Zur Zulässigkeit der Veröffentlichung von Luftbildaufnahmen von Feriendomizilen Prominenter
BGH v. 5.11.2024 - VI ZR 110/23Die Kläger wenden sich gegen eine von der Beklagten veröffentlichte Wort- und Bildberichterstattung. Gegenstand des Revisionsverfahrens ist noch die von den Klägern zu 3) und 4) erwirkte Verurteilung der Beklagten zur Unterlassung der Veröffentlichung eines Bildes und zur Erstattung vorgerichtlicher Anwaltskosten.

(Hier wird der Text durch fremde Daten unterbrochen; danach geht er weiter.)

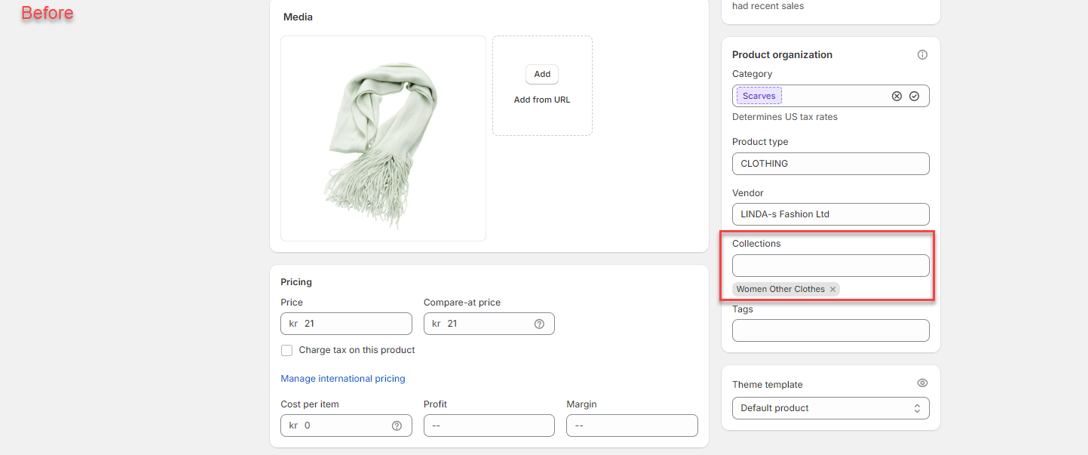This screenshot has height=455, width=1088.
Task: Edit the Vendor LINDA-s Fashion Ltd field
Action: click(x=830, y=214)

Der Kläger zu 3) ist ein international bekannter ehemaliger Formel-1-Rennfahrer, die Klägerin zu 4) seine Ehefrau, die Kläger zu 1) und 2) sind deren gemeinsame Kinder. Die Beklagte verlegt die Zeitschrift FREIZEIT SPASS. In der Ausgabe Nr. 30 vom 15.7.2020 veröffentlichte sie dort einen Artikel über die Kläger, der sich unter der Überschrift "Endlich Urlaub! Neues Familien-Glück auf Mallorca" mit einem gemeinsamen Aufenthalt der Kläger auf der Baleareninsel befasst. Der Beitrag lautet auszugsweise wie folgt:
"G [voller Name der Klägerin zu 2)] stand das Glück ins Gesicht geschrieben, als sie in einer Bucht bei Port d'Andratx vor einem Jetski stand. Und auch Bruder M [Vorname des Klägers zu 1)] flitzte beseelt mit dem Fahrzeug übers Wasser. So ausgelassen hat man die Kinder von M [voller Name des Klägers zu 3)] ja lange nicht mehr gesehen!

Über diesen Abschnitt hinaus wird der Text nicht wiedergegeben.